Fisher Efficient Inference of Intractable Models
This work addresses a fundamental bottleneck in statistical inference for researchers and practitioners dealing with complex, intractable models, offering a novel estimator with theoretical guarantees.
The paper tackles the problem of inferring intractable models where maximum likelihood estimation is infeasible due to normalization terms, by proposing a Discriminative Likelihood Estimator (DLE) derived from KL divergence minimization via density ratio estimation and a Stein operator, proving its consistency and asymptotic efficiency under mild conditions.

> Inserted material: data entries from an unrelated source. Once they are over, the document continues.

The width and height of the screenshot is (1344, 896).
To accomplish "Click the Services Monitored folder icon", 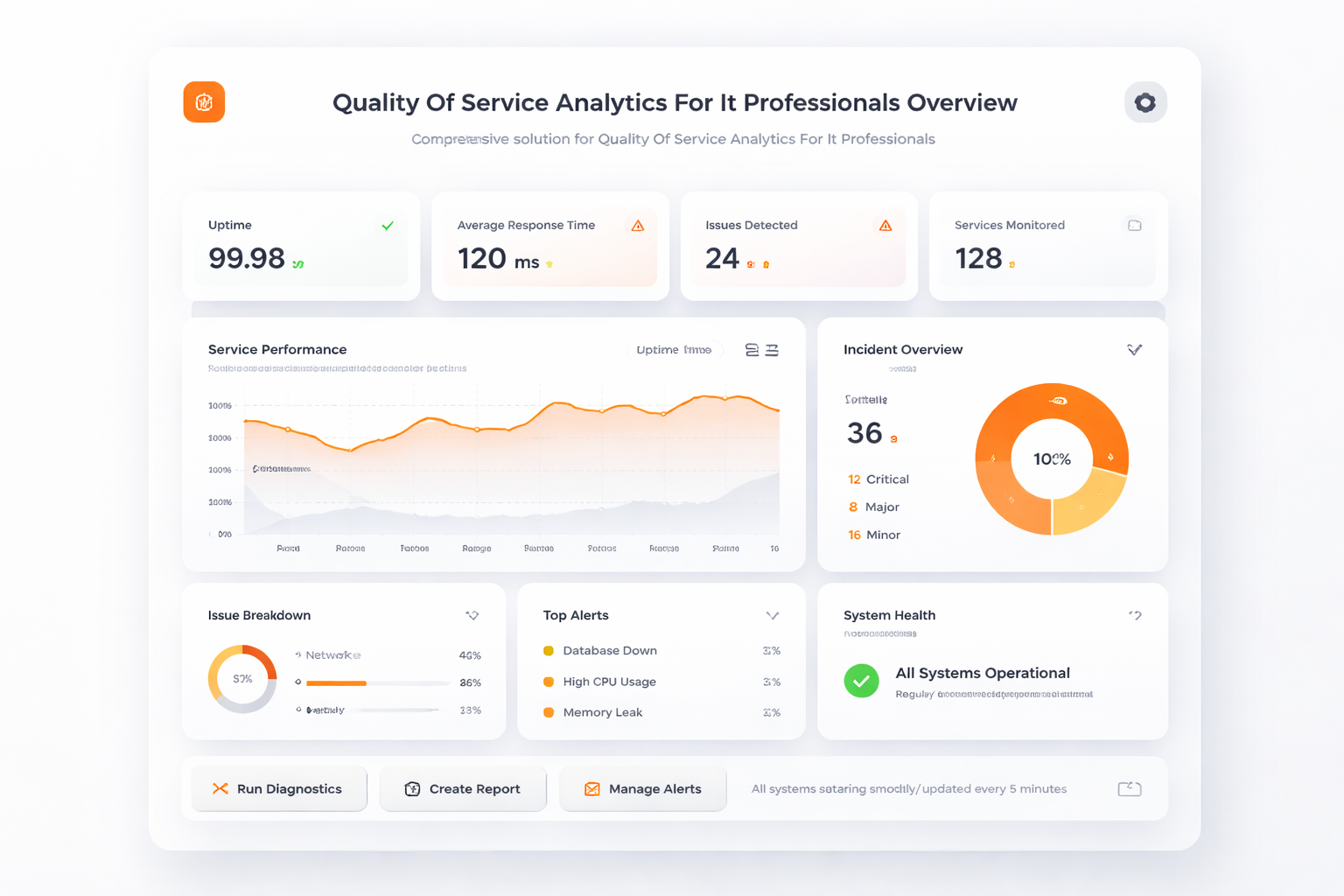I will pos(1134,226).
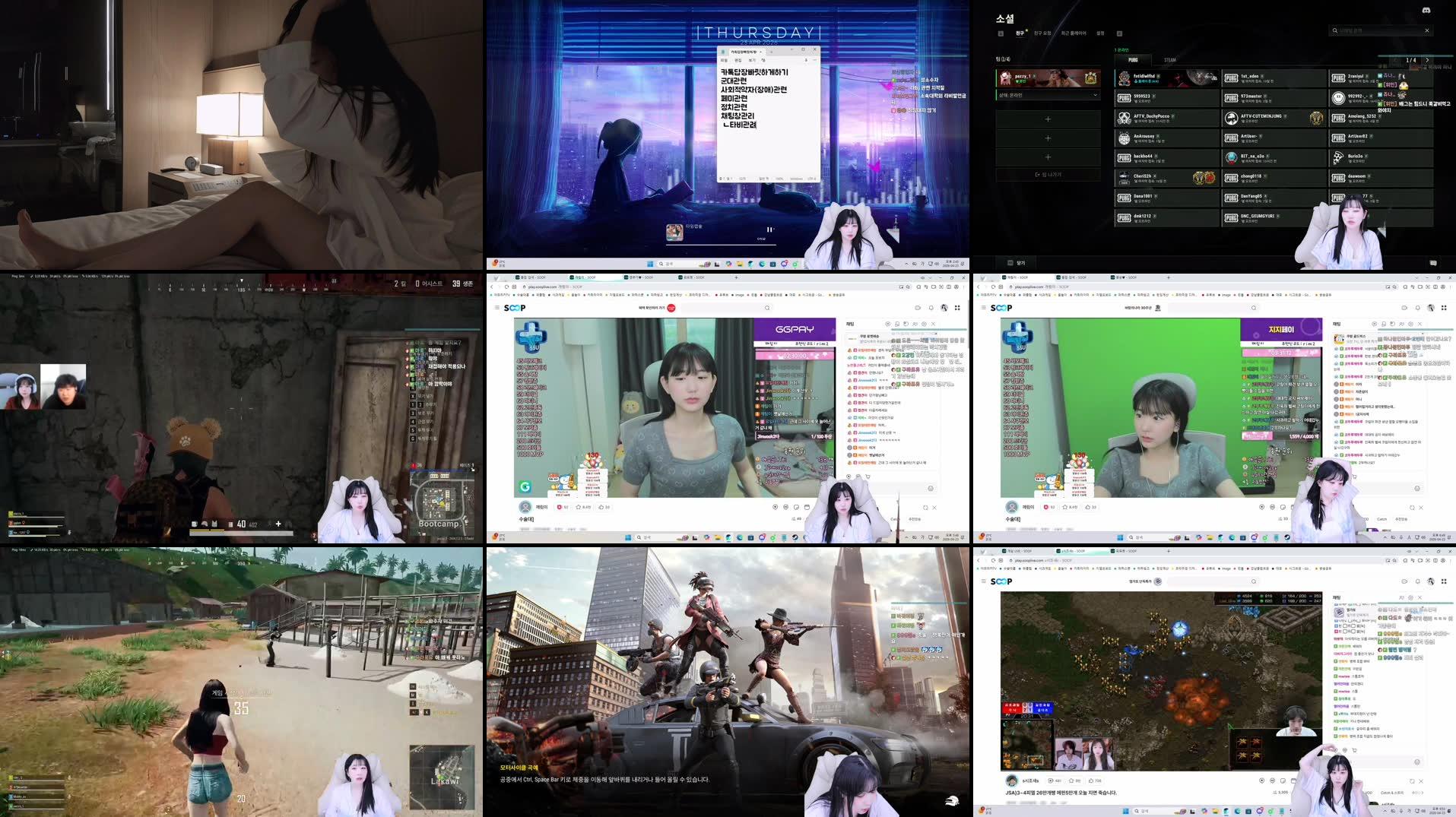Click the profile avatar icon in SOOP header
The image size is (1456, 817).
click(x=944, y=308)
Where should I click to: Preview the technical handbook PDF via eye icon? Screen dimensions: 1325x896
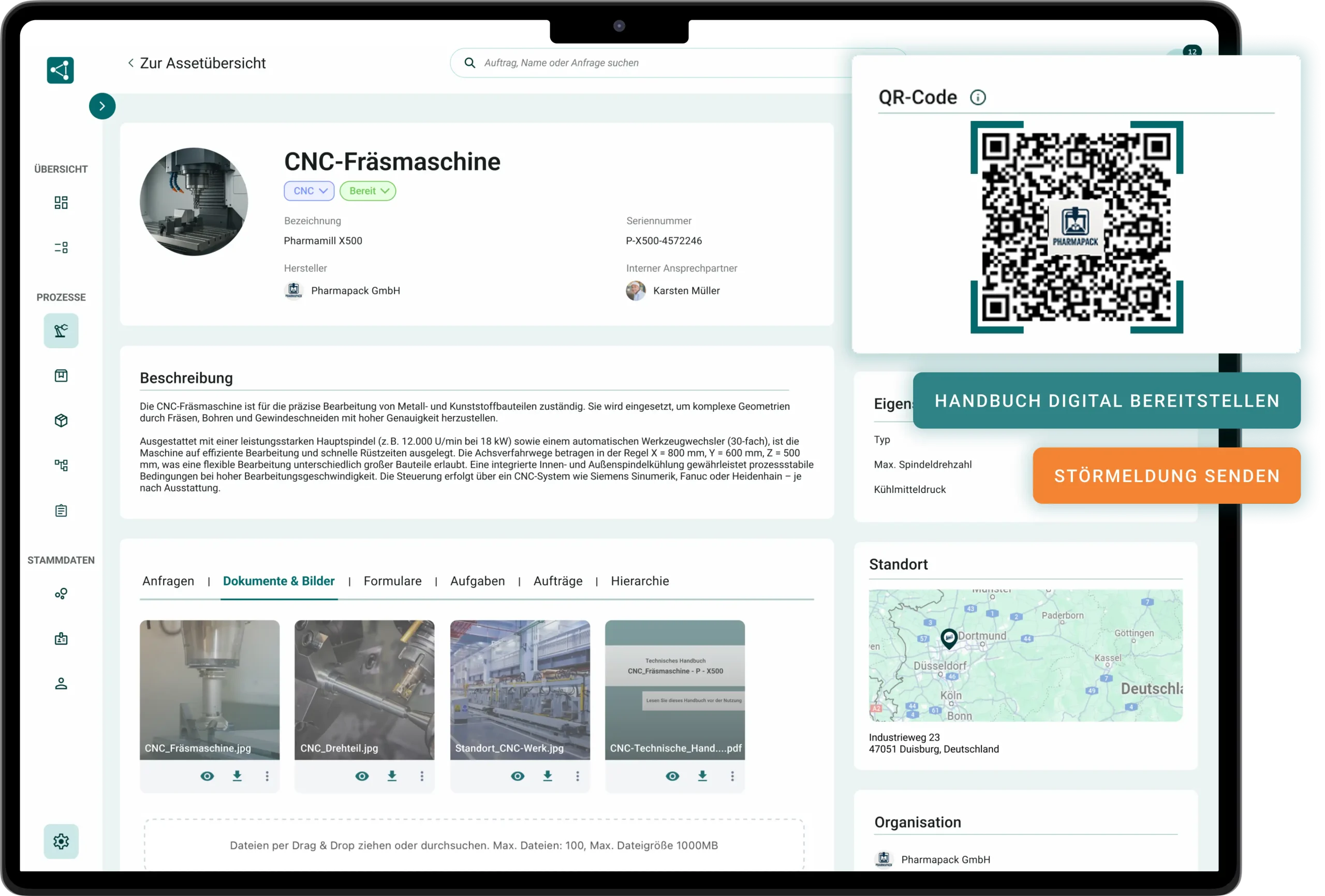click(673, 776)
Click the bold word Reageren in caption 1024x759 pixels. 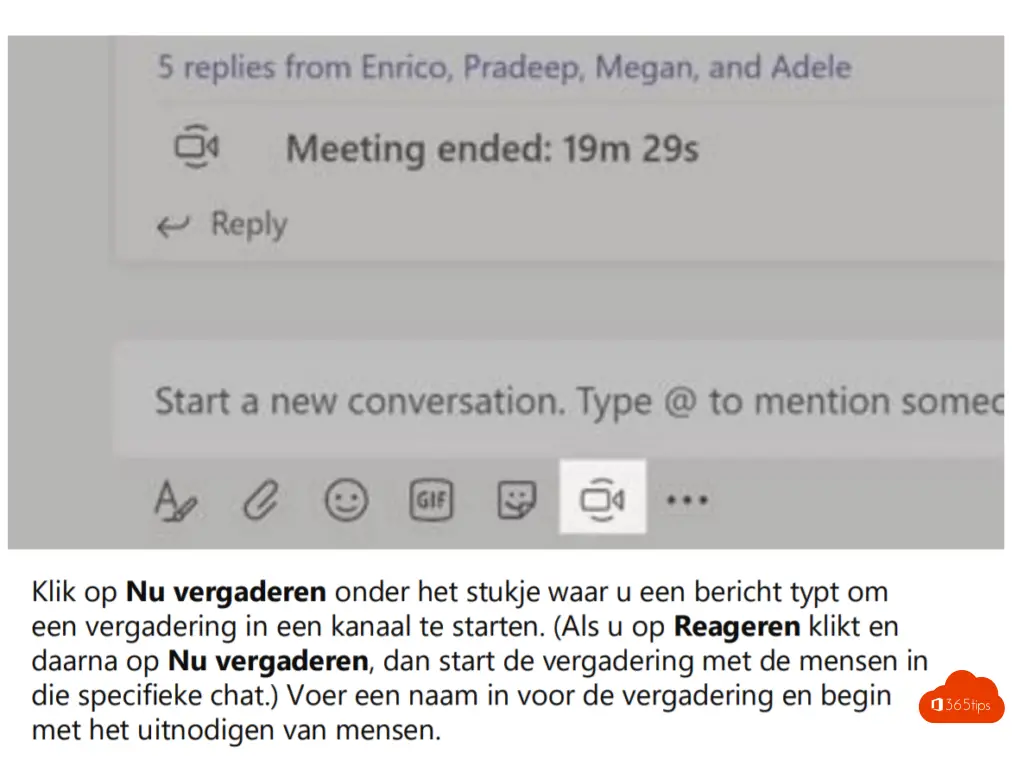737,627
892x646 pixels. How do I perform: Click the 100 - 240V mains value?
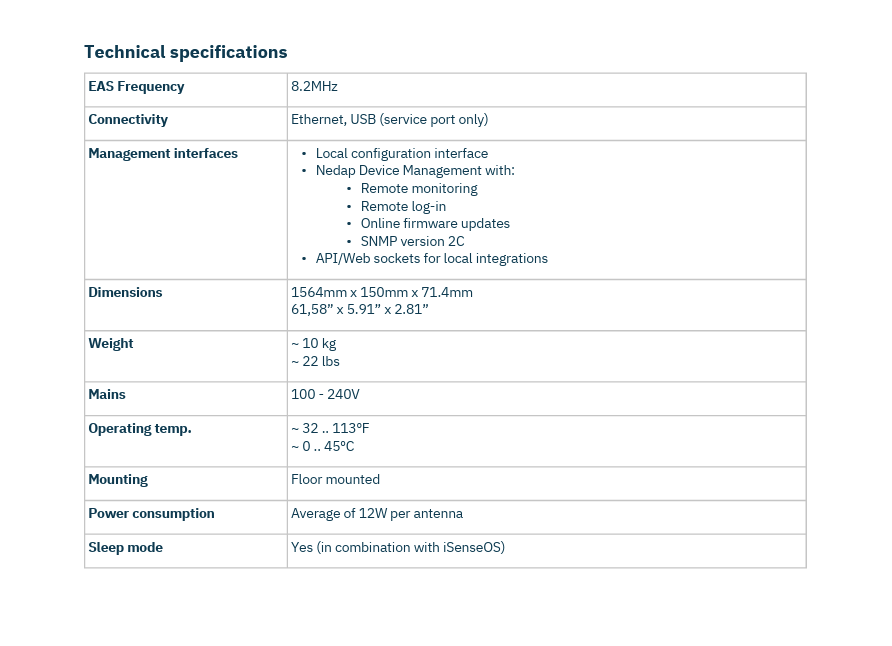(325, 395)
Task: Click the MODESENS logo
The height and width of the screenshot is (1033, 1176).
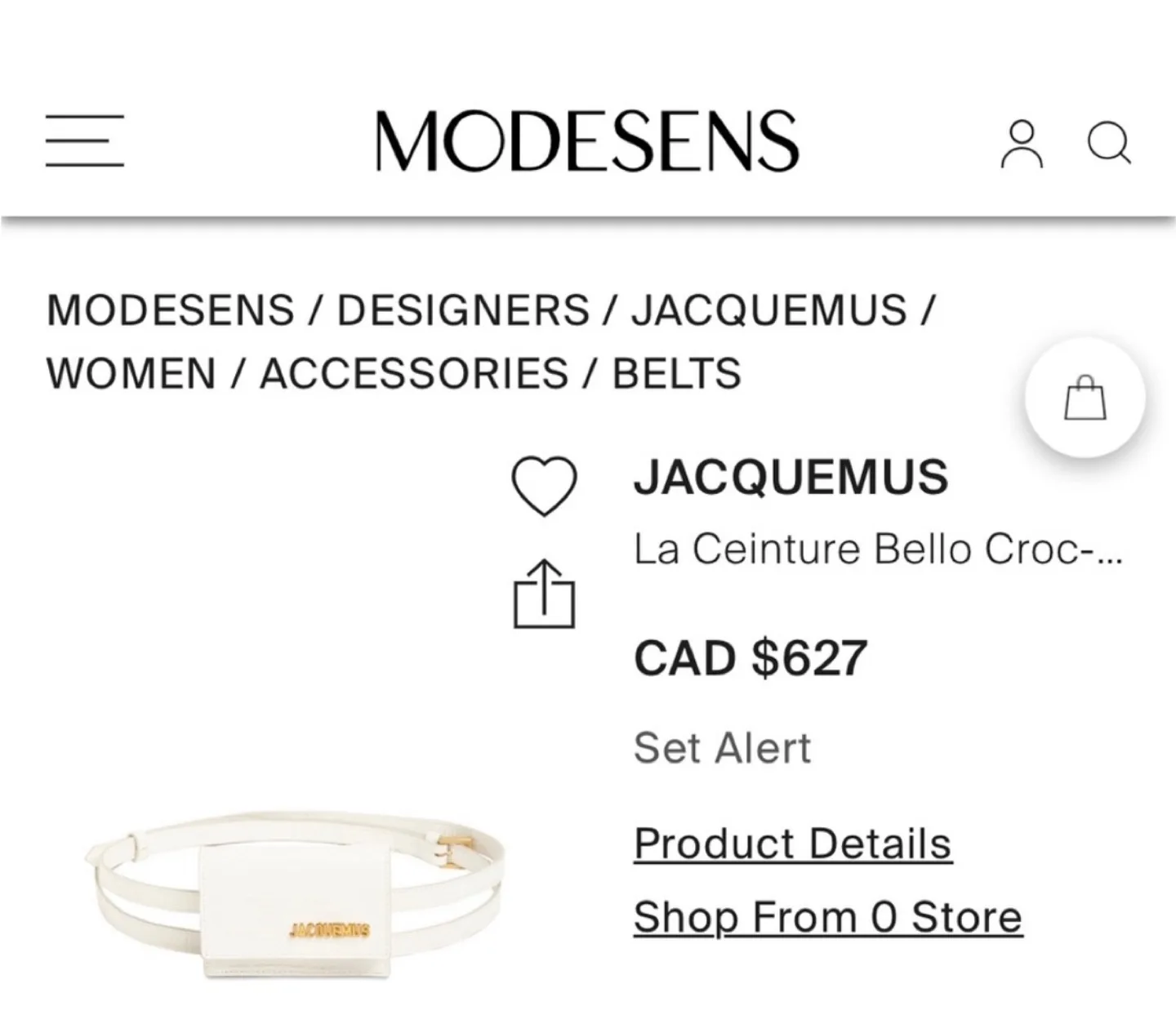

Maximum Likelihood Estimators (MLE) has many good properties. For example, the asymptotic variance of MLE solution attains equality of the asymptotic Cram{é}r-Rao lower bound (efficiency bound), which is the minimum possible variance for an unbiased estimator. However, obtaining such MLE solution requires calculating the likelihood function which may not be tractable due to the normalization term of the density model. In this paper, we derive a Discriminative Likelihood Estimator (DLE) from the Kullback-Leibler divergence minimization criterion implemented via density ratio estimation and a Stein operator. We study the problem of model inference using DLE. We prove its consistency and show that the asymptotic variance of its solution can attain the equality of the efficiency bound under mild regularity conditions. We also propose a dual formulation of DLE which can be easily optimized. Numerical studies validate our asymptotic theorems and we give an example where DLE successfully estimates an intractable model constructed using a pre-trained deep neural network.